Димка сжал ручей в ладонях и очнулся.
– Какой сон был... – улыбнулся он яркому утру. Сон оказался до того чудесным, что даже пробуждение не могло расстроить Димку – его словно всё ещё окутывало облако нездешних ароматов и мелодий. Димка соскользнул с дивана, удивился, какие пыльные у него ноги – если он сам так набегался, что улёгся, как был, спать – неужели ничего не заметила мама?!
А она уже услышала, что Димка проснулся, вошла – лицо беспокойное, под глазами тени – что же такое с ней, ой?! – но тут она засветилась вся, обняла Димку, притиснула к себе.
– Мам... – Димка слегка обалдел. – Мам, что...
– Где ты был, маленький мой, где ты пропадал!?..
И у Димки сделалось вдруг сразу горячо и холодно в груди.
...Кристалл лежал на столике у дивана, заляпанный илом, но целый, ни царапинки. Димка взял его, всё ещё до конца не веря, что он – настоящий. Сел на диван, мама примостилась рядом, снова взяла Димку за плечи.
– Мы же думали, ты в лагере... Я и не волновалась-то почти – теперь сама себе удивляюсь!

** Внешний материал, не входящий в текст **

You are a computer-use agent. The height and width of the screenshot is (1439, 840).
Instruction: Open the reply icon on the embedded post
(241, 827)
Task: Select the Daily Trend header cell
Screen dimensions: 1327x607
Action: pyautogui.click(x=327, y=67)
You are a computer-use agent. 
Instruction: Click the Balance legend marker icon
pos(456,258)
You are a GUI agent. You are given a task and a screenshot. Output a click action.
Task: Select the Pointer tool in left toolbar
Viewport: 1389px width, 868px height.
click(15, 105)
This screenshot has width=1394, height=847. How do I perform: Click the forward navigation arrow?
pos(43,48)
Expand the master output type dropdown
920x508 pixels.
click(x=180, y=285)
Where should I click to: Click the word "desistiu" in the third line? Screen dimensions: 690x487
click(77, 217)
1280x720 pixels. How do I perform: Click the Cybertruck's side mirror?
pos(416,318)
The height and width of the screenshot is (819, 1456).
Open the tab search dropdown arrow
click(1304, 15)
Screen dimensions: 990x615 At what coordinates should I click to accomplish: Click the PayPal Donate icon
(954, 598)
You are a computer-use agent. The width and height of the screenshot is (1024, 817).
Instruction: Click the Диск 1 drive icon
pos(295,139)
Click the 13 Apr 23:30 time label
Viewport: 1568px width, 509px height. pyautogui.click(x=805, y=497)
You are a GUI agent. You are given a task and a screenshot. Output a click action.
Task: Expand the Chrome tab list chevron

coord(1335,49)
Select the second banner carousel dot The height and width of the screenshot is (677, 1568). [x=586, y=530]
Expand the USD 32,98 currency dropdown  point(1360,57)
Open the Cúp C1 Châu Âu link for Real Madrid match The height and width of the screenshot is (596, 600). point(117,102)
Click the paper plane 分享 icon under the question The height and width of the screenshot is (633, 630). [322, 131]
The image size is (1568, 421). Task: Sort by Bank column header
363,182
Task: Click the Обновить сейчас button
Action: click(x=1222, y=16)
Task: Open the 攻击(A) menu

А тут с утра, будто слабость какая-то, прямо руки опускаются. Не нахожу места, и о тебе всё думаю, думаю... А перед обедом дядька Михаил тебя приносит... Нашёл, говорит, у ручья, лежит – как спит, и дышит, и сердце бьётся – а не просыпается. Ох, я...
Прошла неделя. Дни становились всё жарче, словно вместо октября сентябрь сменяло надумавшее возвратиться ещё на месяц-другой лето. Димка ходил в школу в рубашке с короткими рукавами, а его одноклассники, Витька с Лёшкой даже купались в речке. Лёшка после заболел, но Витька всех уверял, что это не простуда, а опасная, заразная болезнь менингит.
К бабке Вале в доме напротив приехала внучка Наташа. Димка решил, что она красивая, но знакомиться с ней опасался, считая, что красивые девчонки – задаваки и воображалы. В первом классе он, было, почти влюбился в одну, даже подарил ей самодельную снежинку из бумаги – но подарок был возвращён с холодным презрением.
Казалось, ничего не происходит. События по ту сторону обычного замерли, превратившись в картинки. Димку не беспокоило это, словно он знал – оживить картинки можно в любой момент. И пока что такой момент не наступил.
В школе Димку притягивало окно, через которое Колотун и Жердюн проникли в класс. Стекло было вставлено новое, но никто не обсуждал явление лесных гостей – будто у всех – учителей и одноклассников – что-то случилось с памятью. Димка из осторожности тоже не задавал вопросов. Правда, порой казалось, что Мария Андреевна посматривает на него с опаской, а уж вызывать к доске просто избегает.
Димке снились сны. Каждую ночь. Начинались они по-разному, но Димка сразу научился угадывать их, узнавать в чреде обыкновенных. Эти сны были иными. Словно кусочки огромной мозаики, объединённые невидимой канвой, они должны были составить вместе какую-то грандиозную историю. Историю, равной которой не придумывал ни один смертный сочинитель.
Обрывки – ни начала, ни конца – странных и древних легенд. Там не было людей – лишь тени давно исчезнувших созданий. Творили, искали, радовались, цепенели в отчаянии неудач. Когда Димка видел их глаза, ему хотелось петь или плакать, а иногда его захватывала музыка, похожая на ветер, летящий над бесконечной землёй.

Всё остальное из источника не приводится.